SAGDOX (SAGD with oxygen) is another alternative process, for bitumen EOR that can be considered as a hybrid process combining the attributes of SAGD (steam) and ISC (oxygen). SAGDOX uses a modified SAGD geometry with extra wells or segregated injector systems to allow for separate continuous injection of oxygen and steam and removal on non-condensable gases produced by combustion.
1. Prior Art Review—Bitumen EOR
2.1 SAGD
In the early days of steam EOR, the focus was on heavy oil (not bitumen) and two process types, using vertical well geometry—steam floods (SF), where a steam injector would heat and drive oil to a producer well (California heavy oil EOR used this process) and cyclic steam simulation (CCS); where, using a single vertical well, steam was injected, often at pressures that fractured the reservoir.
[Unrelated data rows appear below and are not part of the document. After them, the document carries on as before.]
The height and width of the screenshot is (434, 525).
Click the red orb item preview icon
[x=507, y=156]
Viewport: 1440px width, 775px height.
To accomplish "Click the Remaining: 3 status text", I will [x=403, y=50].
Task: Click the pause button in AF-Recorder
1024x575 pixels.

This was followed by a soak period to allow oil time to be heated by conduction and then a production cycle (Cold Lake, Alberta oil is recovered using this process).
But, compared to these processes and heavy oil, bitumen causes some difficulties. At reservoir conditions, bitumen viscosity is large (>100,000 cp.), bitumen will not flow and gas/steam injectivity is very poor or near zero. Vertical well geometry will not easily work for bitumen EOR. We need a new geometry with short paths for bitumen recovery and a method to start-up the process so we can inject steam to heat bitumen.
In the 1970-1980's using new technology to directionally drill wells and position the wells accurately, it became possible to drill horizontal wells for short-path geometry. Also, in the early 1970's, Dr. Roger Butler invented the SAGD process, using horizontal wells to recover bitumen (Butler (1991)). FIG. 1 shows the basic SAGD geometry using twin parallel horizontal wells with a separation of about 5 m, with the lower horizontal well near the reservoir bottom (about 2 to 8 m. above the floor), and with a pattern length of about 500 to 1000 m. The SAGD process is started by circulating steam until the horizontal well pair can communicate and form a steam (gas) chamber containing both wells. FIG. 17 shows how the process works. Steam is injected through the upper horizontal well and rises into the steam chamber. The steam condenses at/near the cool chamber walls (the bitumen interface) and releases latent heat to the bitumen and the matrix rock. Hot bitumen and condensed steam drain by gravity to the lower horizontal production well and are pumped (or conveyed) to the surface. FIG. 18 shows how SAGD matures—A young steam chamber has oil drainage from steep sides and from the chamber top. When the chamber grows and hits the ceiling (top of the net pay zone), drainage from the chamber top ceases and the sides become flatter, so bitumen drainage slows down.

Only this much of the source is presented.